▸ TASK
Convert everything from the line containing "Task: Click the Hương cuối pyramid icon" down to the end of the lines into a JSON list of strings, one string per line, skipping blank lines and leaving out the pictures.
*-*-*
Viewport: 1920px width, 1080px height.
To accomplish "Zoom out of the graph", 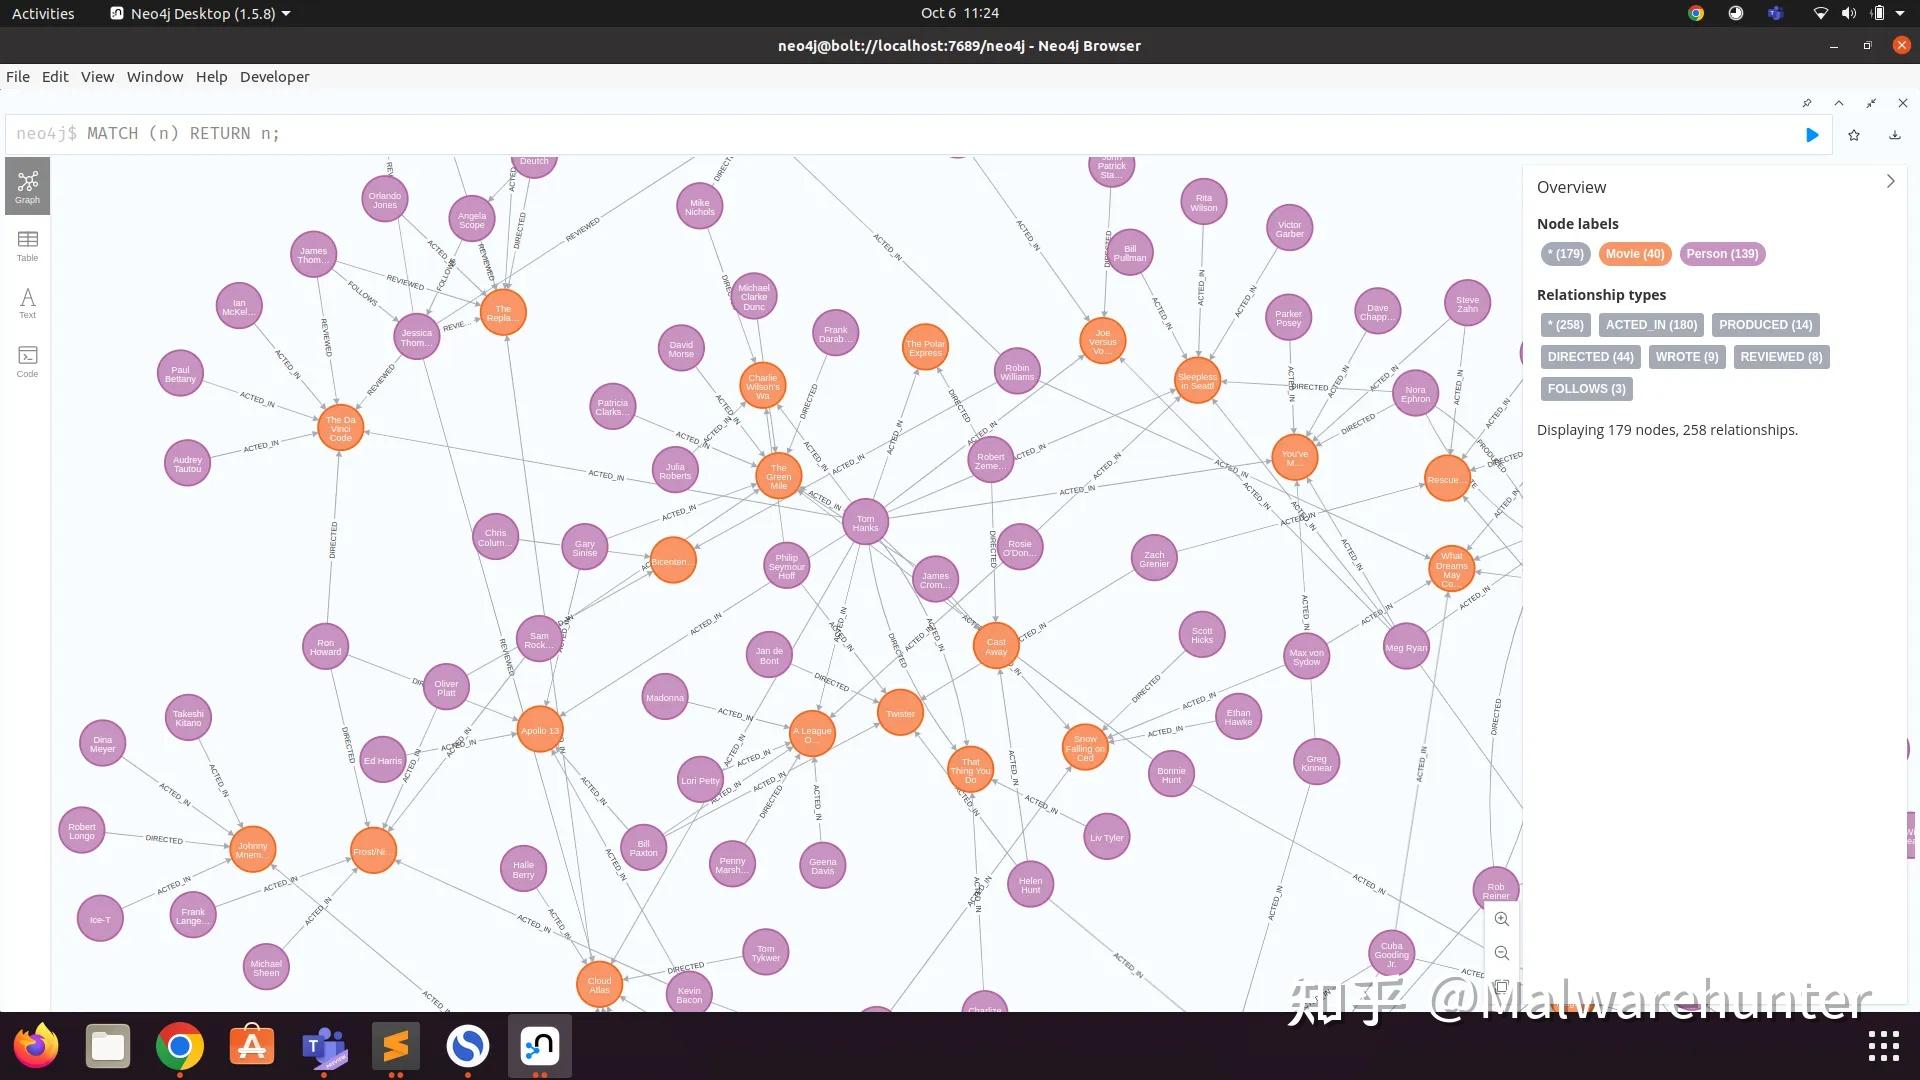I will pyautogui.click(x=1501, y=953).
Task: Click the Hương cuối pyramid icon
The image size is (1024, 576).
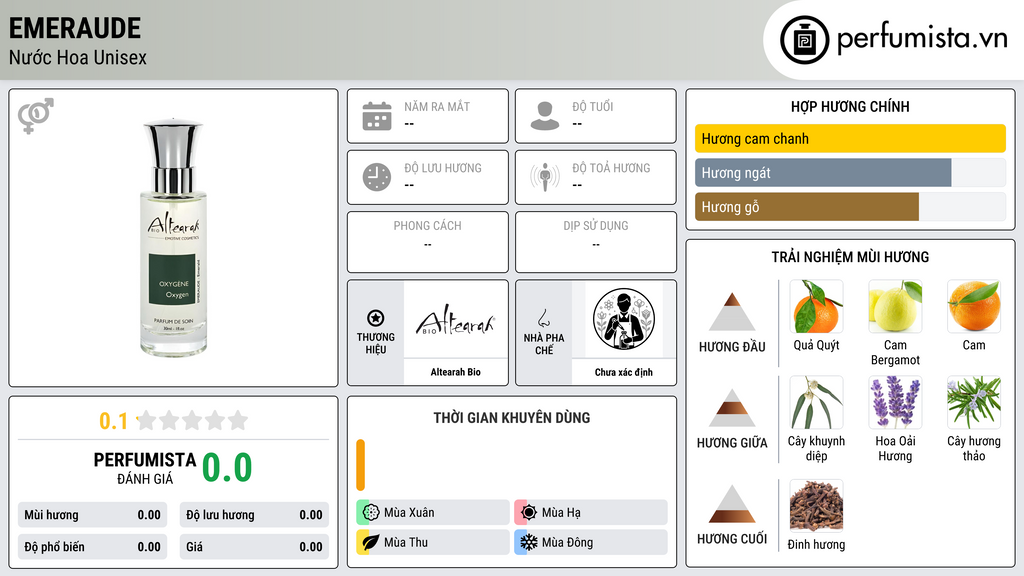Action: 732,504
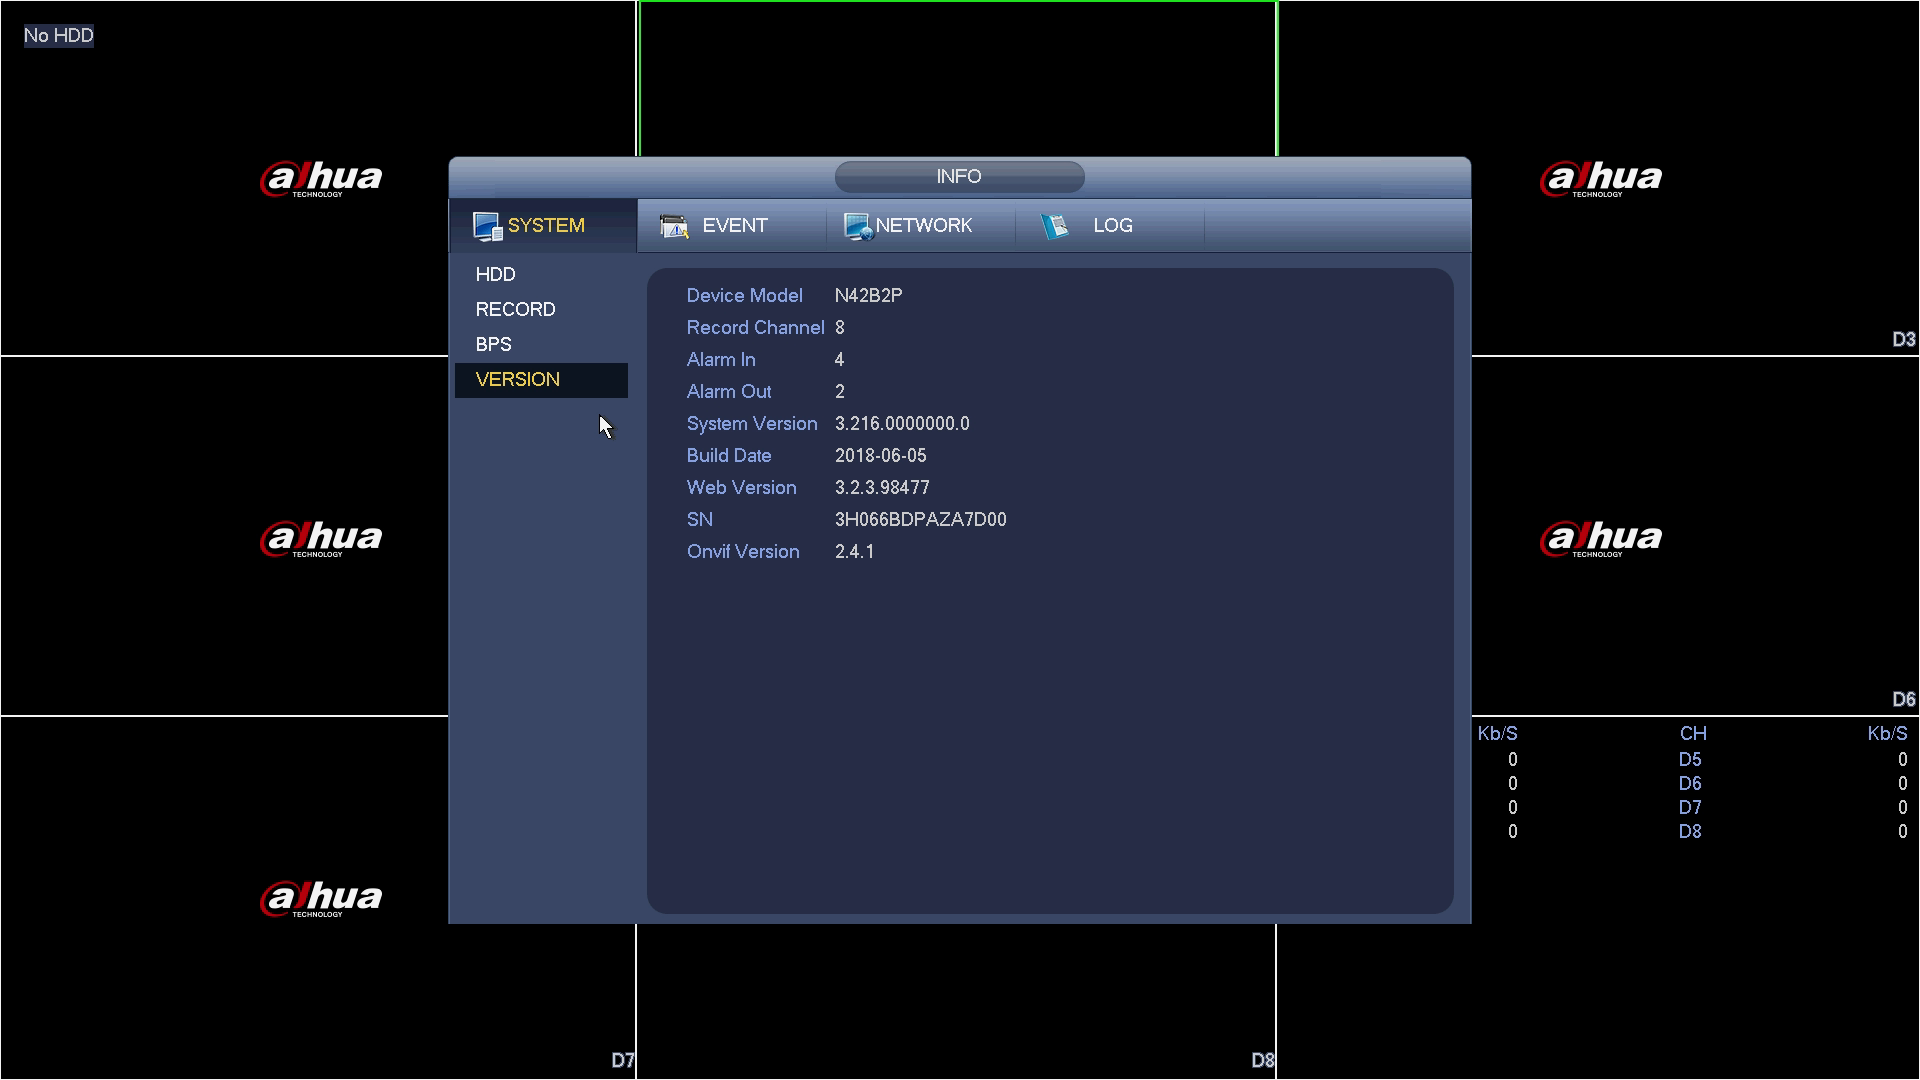Open the NETWORK tab
1920x1080 pixels.
click(923, 226)
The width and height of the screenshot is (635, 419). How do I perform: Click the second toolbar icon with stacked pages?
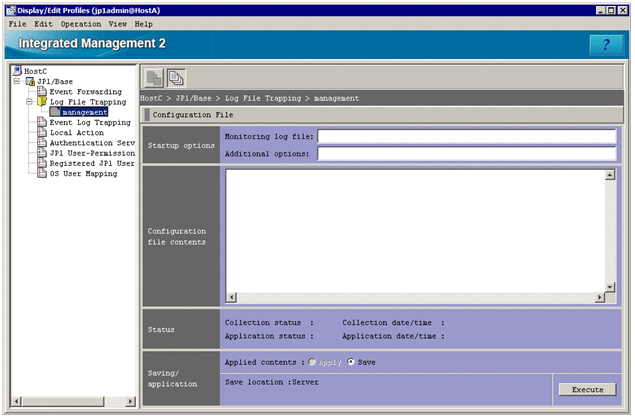click(175, 77)
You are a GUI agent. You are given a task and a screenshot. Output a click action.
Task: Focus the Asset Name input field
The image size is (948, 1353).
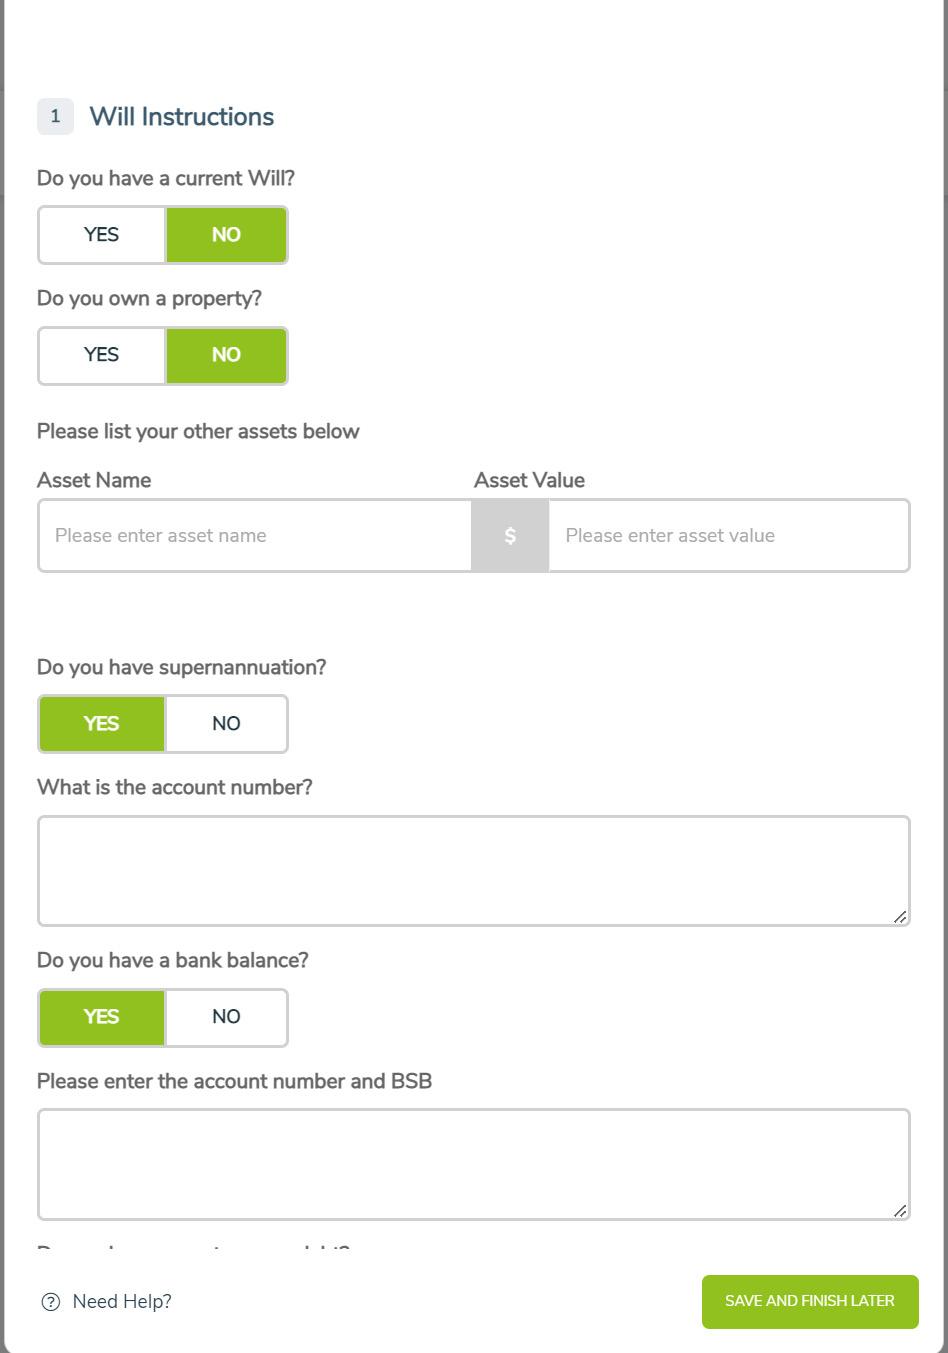tap(254, 536)
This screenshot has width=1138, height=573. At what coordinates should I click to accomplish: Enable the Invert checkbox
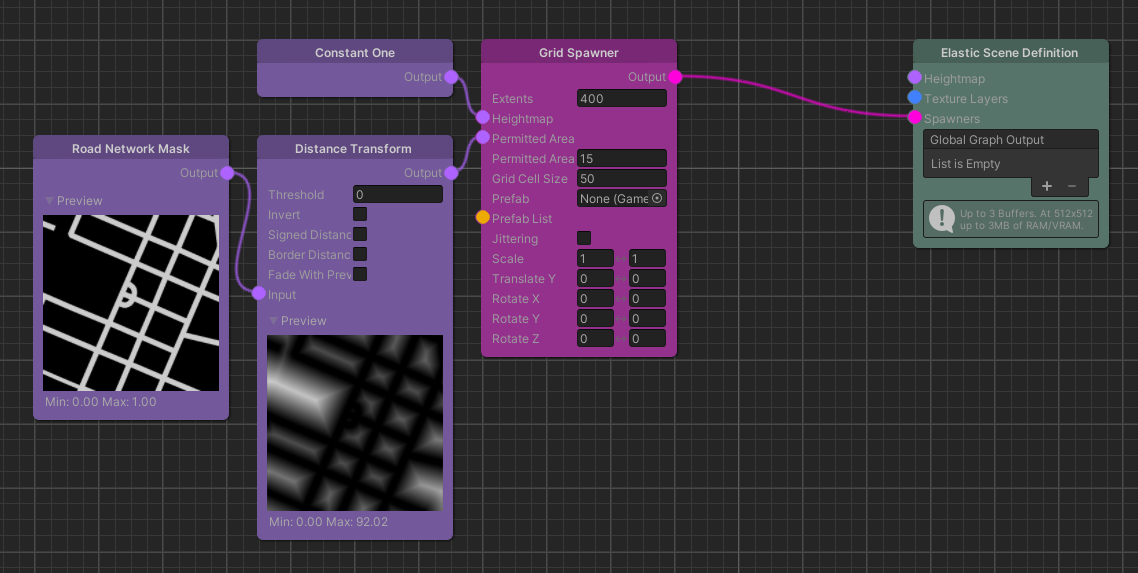point(360,214)
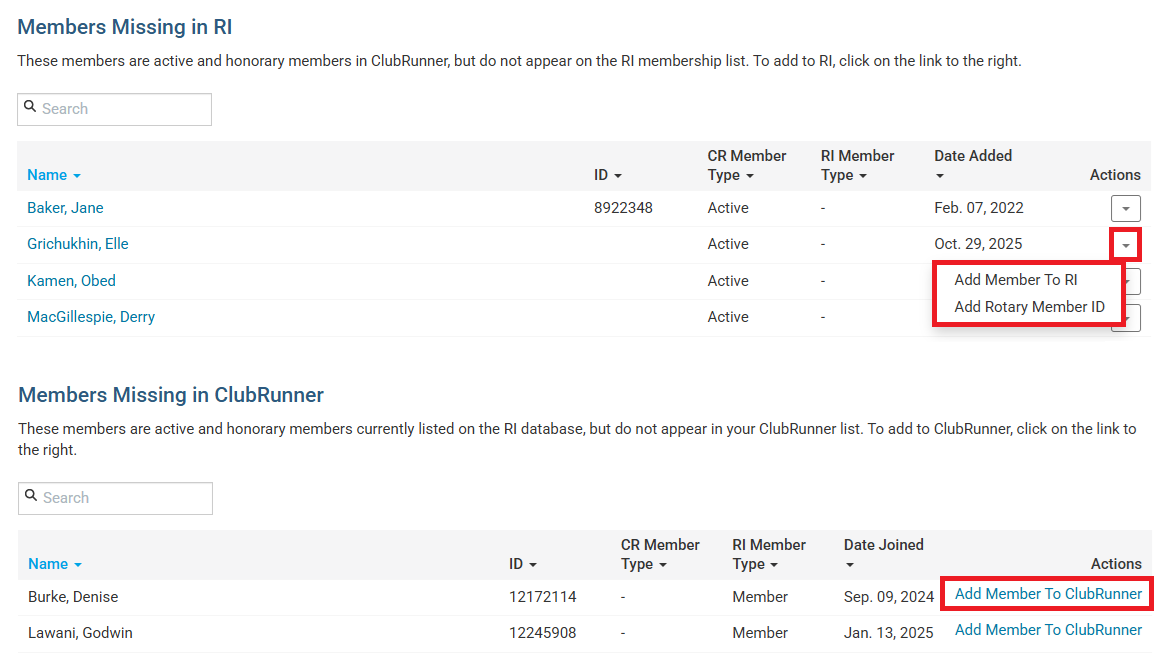Add Lawani, Godwin to ClubRunner
The width and height of the screenshot is (1164, 666).
click(1048, 630)
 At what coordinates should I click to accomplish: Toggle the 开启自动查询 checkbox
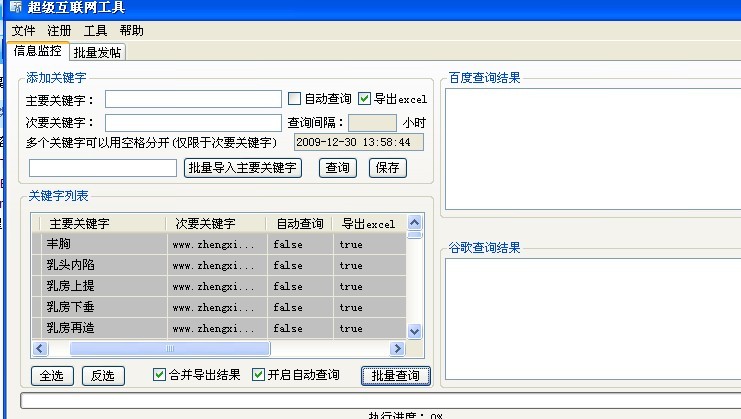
*-*-*
▸ FINAL ANSWER
[
  "Task: Click the Hương cuối pyramid icon",
  "The image size is (1024, 576).",
  "Action: 732,504",
  "Open the NETWORK tab",
  "1920x1080 pixels.",
  "click(923, 226)",
  "The width and height of the screenshot is (635, 419). How do I perform: Click the second toolbar icon with stacked pages?",
  "click(175, 77)",
  "You are a GUI agent. You are given a task and a screenshot. Output a click action.",
  "Task: Focus the Asset Name input field",
  "The image size is (948, 1353).",
  "tap(254, 536)",
  "This screenshot has width=1138, height=573. At what coordinates should I click to accomplish: Enable the Invert checkbox",
  "point(360,214)",
  "Add Lawani, Godwin to ClubRunner",
  "The width and height of the screenshot is (1164, 666).",
  "click(1048, 630)",
  " At what coordinates should I click to accomplish: Toggle the 开启自动查询 checkbox"
]